■ Work to complete: Scan the records for the string "beside" and state how many lines contain it, using the number alone.

■ Stored items:
━━━━

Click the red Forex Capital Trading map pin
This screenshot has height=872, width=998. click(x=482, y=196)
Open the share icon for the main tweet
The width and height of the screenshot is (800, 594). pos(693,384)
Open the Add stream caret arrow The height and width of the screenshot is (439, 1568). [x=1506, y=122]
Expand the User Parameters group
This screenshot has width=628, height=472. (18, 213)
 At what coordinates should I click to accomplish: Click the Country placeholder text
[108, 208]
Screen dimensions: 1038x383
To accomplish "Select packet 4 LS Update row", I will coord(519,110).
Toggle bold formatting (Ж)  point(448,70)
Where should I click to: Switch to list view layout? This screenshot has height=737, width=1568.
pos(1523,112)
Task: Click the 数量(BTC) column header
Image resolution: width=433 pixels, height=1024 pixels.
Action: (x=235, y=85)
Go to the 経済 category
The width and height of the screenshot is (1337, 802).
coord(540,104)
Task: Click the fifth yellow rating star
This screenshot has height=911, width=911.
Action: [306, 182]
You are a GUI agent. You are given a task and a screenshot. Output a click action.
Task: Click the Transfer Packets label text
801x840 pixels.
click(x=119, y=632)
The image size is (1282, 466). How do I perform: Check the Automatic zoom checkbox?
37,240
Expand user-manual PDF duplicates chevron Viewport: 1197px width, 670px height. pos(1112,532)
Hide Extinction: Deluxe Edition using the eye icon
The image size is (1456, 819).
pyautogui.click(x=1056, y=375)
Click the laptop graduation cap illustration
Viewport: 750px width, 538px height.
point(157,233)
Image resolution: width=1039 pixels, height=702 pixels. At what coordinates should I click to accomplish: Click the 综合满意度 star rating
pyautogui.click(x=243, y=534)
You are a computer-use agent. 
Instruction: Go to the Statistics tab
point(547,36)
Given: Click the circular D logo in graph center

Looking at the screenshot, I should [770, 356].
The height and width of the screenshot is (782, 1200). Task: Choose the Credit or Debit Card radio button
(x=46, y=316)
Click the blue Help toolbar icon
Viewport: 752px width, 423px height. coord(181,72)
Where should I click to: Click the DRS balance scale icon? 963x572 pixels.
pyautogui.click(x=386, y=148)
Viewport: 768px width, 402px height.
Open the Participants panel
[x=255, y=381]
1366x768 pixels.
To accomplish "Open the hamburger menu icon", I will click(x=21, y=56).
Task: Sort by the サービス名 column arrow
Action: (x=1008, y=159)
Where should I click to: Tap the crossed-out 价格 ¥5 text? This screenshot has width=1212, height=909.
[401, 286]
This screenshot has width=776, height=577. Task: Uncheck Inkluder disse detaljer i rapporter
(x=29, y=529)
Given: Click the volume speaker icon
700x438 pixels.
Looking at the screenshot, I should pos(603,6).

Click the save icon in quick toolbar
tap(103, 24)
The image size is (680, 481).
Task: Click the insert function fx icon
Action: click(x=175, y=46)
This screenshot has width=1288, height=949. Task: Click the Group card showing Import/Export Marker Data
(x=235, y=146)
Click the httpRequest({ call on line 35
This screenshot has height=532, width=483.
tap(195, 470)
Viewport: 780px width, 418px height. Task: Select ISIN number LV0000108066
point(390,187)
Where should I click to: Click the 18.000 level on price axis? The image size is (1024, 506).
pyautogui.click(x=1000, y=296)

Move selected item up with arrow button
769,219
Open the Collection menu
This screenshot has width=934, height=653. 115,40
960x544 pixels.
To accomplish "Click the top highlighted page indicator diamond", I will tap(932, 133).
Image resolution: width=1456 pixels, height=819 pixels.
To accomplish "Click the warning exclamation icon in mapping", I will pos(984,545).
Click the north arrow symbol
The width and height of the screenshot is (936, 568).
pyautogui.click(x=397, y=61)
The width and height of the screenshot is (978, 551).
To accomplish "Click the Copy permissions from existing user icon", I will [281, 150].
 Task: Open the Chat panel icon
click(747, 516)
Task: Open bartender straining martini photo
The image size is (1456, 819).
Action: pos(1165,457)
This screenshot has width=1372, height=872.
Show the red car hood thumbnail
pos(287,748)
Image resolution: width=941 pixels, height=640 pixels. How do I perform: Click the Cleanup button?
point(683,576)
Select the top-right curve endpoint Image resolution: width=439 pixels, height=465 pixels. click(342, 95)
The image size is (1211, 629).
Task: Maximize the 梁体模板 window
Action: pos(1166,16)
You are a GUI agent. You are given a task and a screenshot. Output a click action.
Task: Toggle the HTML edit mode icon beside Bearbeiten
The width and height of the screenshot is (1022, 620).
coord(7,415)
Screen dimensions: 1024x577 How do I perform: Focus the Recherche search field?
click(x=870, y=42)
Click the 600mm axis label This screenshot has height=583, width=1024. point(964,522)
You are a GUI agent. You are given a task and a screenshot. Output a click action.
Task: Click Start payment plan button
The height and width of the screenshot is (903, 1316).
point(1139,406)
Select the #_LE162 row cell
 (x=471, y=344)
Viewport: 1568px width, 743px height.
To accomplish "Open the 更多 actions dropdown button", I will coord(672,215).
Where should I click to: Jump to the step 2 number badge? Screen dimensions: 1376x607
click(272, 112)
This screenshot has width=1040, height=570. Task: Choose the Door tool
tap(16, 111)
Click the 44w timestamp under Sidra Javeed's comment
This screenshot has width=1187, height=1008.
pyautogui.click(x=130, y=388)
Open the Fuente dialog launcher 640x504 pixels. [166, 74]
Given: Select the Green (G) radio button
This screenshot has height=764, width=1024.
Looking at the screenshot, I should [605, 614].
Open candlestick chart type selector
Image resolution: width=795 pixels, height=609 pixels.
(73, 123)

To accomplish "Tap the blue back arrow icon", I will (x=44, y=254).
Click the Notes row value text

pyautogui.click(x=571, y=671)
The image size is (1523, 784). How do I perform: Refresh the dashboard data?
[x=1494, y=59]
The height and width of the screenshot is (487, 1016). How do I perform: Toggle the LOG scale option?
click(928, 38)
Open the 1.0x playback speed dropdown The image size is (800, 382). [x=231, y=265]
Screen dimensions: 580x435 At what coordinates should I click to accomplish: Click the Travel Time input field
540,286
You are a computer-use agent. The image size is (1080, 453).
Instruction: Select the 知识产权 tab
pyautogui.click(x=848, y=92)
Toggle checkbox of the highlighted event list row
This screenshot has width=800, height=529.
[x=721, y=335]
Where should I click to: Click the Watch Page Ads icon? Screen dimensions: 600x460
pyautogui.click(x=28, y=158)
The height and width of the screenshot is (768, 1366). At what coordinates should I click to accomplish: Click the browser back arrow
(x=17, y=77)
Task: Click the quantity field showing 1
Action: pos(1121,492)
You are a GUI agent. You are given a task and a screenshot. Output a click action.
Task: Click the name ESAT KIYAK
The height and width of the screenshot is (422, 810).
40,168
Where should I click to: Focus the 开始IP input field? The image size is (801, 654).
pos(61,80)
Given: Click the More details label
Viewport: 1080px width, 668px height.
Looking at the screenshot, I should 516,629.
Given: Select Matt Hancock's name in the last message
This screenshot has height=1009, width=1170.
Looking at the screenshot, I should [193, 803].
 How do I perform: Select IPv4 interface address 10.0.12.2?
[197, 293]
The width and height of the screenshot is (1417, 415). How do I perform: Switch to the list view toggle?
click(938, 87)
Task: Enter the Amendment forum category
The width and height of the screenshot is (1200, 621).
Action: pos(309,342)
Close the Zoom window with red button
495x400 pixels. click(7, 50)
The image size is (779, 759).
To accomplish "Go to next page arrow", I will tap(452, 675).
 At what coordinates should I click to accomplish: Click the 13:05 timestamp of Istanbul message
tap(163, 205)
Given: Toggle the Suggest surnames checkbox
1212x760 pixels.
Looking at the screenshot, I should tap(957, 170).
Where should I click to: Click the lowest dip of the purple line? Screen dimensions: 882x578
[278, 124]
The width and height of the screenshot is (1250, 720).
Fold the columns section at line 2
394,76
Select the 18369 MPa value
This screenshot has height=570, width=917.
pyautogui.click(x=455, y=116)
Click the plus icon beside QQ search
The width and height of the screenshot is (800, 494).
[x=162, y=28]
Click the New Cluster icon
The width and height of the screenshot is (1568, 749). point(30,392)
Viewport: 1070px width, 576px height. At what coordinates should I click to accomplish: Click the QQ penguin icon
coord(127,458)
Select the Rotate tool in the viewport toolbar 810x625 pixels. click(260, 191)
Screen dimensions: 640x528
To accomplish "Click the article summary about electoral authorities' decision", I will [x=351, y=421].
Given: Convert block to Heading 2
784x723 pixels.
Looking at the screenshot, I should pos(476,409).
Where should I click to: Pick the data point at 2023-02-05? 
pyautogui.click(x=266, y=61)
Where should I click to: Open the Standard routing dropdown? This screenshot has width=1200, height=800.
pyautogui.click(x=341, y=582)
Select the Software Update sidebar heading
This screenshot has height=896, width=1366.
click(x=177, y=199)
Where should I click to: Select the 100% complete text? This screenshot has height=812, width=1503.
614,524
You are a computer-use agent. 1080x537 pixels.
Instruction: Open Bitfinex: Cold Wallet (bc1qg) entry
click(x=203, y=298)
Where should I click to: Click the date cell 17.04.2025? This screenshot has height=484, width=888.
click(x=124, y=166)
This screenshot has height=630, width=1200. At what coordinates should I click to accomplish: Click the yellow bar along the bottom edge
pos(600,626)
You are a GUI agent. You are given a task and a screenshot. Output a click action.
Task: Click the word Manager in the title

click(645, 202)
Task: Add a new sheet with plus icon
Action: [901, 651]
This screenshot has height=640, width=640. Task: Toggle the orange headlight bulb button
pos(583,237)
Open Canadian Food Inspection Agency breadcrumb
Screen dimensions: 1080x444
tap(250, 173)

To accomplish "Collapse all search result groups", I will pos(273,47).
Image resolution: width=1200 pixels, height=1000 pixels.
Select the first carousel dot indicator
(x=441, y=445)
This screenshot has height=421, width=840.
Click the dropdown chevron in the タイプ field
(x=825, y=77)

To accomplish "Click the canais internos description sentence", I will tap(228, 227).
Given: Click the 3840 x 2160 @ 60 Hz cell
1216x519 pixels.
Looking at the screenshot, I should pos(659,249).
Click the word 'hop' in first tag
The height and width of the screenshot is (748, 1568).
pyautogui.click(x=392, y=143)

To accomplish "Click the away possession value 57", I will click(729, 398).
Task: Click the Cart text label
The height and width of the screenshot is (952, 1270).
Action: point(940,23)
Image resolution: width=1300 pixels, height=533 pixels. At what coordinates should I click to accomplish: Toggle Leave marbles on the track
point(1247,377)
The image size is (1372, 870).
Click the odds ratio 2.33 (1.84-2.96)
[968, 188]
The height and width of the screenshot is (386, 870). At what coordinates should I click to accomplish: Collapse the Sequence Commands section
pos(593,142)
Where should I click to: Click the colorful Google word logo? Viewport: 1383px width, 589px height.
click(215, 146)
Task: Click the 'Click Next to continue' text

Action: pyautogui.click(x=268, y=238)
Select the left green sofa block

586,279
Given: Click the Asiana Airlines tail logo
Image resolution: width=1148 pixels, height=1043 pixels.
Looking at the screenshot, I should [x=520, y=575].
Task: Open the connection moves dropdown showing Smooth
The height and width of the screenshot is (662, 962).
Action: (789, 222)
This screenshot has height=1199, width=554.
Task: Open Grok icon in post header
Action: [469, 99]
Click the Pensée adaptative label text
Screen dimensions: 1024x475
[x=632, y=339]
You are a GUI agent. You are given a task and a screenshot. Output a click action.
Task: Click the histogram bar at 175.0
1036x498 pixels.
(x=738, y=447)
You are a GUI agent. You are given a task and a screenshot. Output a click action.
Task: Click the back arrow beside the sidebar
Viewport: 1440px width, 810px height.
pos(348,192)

━━━━

■ Expected answer: 3